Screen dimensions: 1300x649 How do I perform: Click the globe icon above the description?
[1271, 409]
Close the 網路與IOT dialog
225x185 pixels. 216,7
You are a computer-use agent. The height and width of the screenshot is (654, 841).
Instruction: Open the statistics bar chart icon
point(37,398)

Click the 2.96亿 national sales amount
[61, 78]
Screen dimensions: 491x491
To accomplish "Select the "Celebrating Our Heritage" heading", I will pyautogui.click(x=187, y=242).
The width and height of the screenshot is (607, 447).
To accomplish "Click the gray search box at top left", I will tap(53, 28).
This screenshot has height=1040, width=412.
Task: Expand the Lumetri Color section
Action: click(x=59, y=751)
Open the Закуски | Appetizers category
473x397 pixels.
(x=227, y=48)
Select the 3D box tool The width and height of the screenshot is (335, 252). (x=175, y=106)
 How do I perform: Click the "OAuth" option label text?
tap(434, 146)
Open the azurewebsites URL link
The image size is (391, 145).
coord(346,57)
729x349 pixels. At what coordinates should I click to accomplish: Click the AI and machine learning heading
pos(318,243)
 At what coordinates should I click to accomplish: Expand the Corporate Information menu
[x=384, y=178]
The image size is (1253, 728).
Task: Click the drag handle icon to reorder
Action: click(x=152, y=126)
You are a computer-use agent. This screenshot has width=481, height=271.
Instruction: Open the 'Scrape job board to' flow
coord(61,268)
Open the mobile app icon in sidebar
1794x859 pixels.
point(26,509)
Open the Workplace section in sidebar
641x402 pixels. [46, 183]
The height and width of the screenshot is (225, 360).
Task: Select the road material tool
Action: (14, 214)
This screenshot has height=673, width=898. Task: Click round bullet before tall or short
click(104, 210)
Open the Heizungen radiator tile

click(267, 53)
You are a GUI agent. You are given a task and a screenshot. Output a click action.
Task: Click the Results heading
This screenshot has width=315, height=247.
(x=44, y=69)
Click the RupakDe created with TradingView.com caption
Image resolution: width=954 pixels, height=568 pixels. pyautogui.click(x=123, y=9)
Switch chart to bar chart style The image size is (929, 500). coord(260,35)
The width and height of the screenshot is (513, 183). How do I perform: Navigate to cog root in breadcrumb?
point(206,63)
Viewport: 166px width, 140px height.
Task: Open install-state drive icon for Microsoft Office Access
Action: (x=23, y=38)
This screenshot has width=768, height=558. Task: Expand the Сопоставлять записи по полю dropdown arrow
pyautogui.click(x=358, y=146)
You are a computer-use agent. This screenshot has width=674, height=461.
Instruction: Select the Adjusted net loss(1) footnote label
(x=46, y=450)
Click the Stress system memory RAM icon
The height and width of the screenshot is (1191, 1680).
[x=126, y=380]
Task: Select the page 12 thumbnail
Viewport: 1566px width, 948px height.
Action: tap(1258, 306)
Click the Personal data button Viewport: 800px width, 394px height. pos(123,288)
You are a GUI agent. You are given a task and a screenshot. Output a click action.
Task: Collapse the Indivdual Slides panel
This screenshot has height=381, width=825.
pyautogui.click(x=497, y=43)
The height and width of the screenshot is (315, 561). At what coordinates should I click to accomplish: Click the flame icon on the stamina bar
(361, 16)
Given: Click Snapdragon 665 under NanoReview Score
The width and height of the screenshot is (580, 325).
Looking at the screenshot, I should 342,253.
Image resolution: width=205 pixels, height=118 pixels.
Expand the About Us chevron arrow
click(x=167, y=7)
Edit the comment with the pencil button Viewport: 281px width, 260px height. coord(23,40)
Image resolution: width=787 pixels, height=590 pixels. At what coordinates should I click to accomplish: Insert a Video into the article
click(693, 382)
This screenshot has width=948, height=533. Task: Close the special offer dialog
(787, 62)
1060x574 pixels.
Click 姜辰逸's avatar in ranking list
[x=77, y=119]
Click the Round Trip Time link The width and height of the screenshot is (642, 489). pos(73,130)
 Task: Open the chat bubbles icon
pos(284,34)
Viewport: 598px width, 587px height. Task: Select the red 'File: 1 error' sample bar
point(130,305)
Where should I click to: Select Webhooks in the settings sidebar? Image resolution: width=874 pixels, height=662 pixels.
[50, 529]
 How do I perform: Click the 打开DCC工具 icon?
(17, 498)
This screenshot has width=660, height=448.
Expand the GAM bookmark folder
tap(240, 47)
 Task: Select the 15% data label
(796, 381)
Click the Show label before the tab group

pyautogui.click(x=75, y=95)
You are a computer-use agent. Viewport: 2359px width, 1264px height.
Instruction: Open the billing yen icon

════

**AIM:**
From the records above, copy out every line that contains the string "icon", and match case exactly.

**RESPONSE TO THE EXERCISE:**
Screen dimensions: 1300x649 How do I perform: Click the globe icon above the description?
Instruction: Open the statistics bar chart icon
Task: Click the drag handle icon to reorder
Open the mobile app icon in sidebar
Task: Open install-state drive icon for Microsoft Office Access
Click the Stress system memory RAM icon
The height and width of the screenshot is (315, 561). At what coordinates should I click to accomplish: Click the flame icon on the stamina bar
 Task: Open the chat bubbles icon
 How do I perform: Click the 打开DCC工具 icon?
Instruction: Open the billing yen icon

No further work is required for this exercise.